At the end of the period, the company will need to make the closing entry for net income by transferring all revenues and expenses to the income summary account. Likewise, all revenue accounts and all expenses accounts will be closed by transferring all revenues and expenses to the income summary account.

After that, the income summary account will be transferred further to the retained earnings account in the balance sheet. In this case, the income summary journal entry for the net income will be opposite from that of the net loss, in which one results in the increase of retained earnings while another results in the decrease of retained earnings.

Closing entry for net income

Closing entry for revenues

The company can make the closing entry for revenues by debiting all the revenues accounts and crediting the income summary account.

Account Debit Credit
Revenues 000
Income summary 000

Closing entry for expenses

The company can make the closing entry for expenses by debiting the income summary account and crediting all expenses accounts.

Account Debit Credit
Income summary 000
Expenses 000

The income summary account is a temporary account that the company uses at the end of the accounting period to transfer the resulting of net income or net loss to the retained earnings account.

Likewise, after transferring all revenues and expenses to the income summary account, the company can make the journal entry to close net income to retained earnings.

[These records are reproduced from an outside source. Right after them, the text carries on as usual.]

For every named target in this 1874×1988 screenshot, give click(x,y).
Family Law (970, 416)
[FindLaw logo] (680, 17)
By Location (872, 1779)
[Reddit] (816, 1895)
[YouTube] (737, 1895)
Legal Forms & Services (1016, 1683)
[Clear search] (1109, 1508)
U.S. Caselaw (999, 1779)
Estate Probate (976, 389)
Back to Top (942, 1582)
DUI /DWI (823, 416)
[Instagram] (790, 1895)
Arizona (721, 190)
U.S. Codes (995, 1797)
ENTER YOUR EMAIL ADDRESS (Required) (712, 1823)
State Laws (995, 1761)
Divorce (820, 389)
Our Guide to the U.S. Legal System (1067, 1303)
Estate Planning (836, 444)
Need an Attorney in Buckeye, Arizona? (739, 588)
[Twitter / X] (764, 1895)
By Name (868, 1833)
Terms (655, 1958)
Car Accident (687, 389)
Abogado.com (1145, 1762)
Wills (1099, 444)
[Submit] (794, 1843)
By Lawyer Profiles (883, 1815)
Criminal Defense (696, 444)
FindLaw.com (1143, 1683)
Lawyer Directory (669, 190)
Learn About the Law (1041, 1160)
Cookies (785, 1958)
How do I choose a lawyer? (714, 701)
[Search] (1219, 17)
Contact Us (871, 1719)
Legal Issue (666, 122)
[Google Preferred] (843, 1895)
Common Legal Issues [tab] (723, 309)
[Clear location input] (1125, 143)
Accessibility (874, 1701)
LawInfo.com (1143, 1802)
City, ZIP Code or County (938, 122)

Closing the net income to retained earnings

If the company makes a profit during the year, it can make the closing entry for net income by debiting the income summary account and crediting the retained earnings account.

Account Debit Credit
Income summary 000
Retained earnings 000

Closing the net loss to retained earnings

On the other hand, if the company makes a loss during the period, the closing entry will reverse from that of the net income with the debit of the retained earnings account and the credit of income summary account instead.

Account Debit Credit
Retained earnings 000
Income summary 000

Closing entry for net income example

For example, on December 31, 2020, the company ABC has the income statement as below:

ABC Income Statement

Prepare closing entry for the net income of the company ABC above.

Solution:

With the information of ABC’s income statement above, we can make the closing entries for revenues and expenses as below:

Closing entry for revenues

Account Debit Credit
Cash sales       88,750
Credit sales       50,820
Interest Income               800
Income summary    140,370

Closing entry for expenses

Account Debit Credit
Income summary    125,010
Cost of goods sold       65,500
Salaries       25,300
Advertising          8,250
Office rent          8,520
Utilities          4,600
Office Supplies               800
Depreciation          2,200
Other expenses          3,600
Interest expenses          2,400
Income tax expenses          3,840

Closing entry for net income

With the journal entries above, the balance of income summary is $15,360 (140,370 – 125,010) which is on the credit side. In this case, the company ABC can make the closing entry for net income as below:

Account Debit Credit
Income summary 15,360
Retained earnings 15,360

It is useful to note that with the current computerized systems, the closing entry for net income is no longer required as even the spreadsheet can automatically transfer the net income to retained without complication process through income summary account.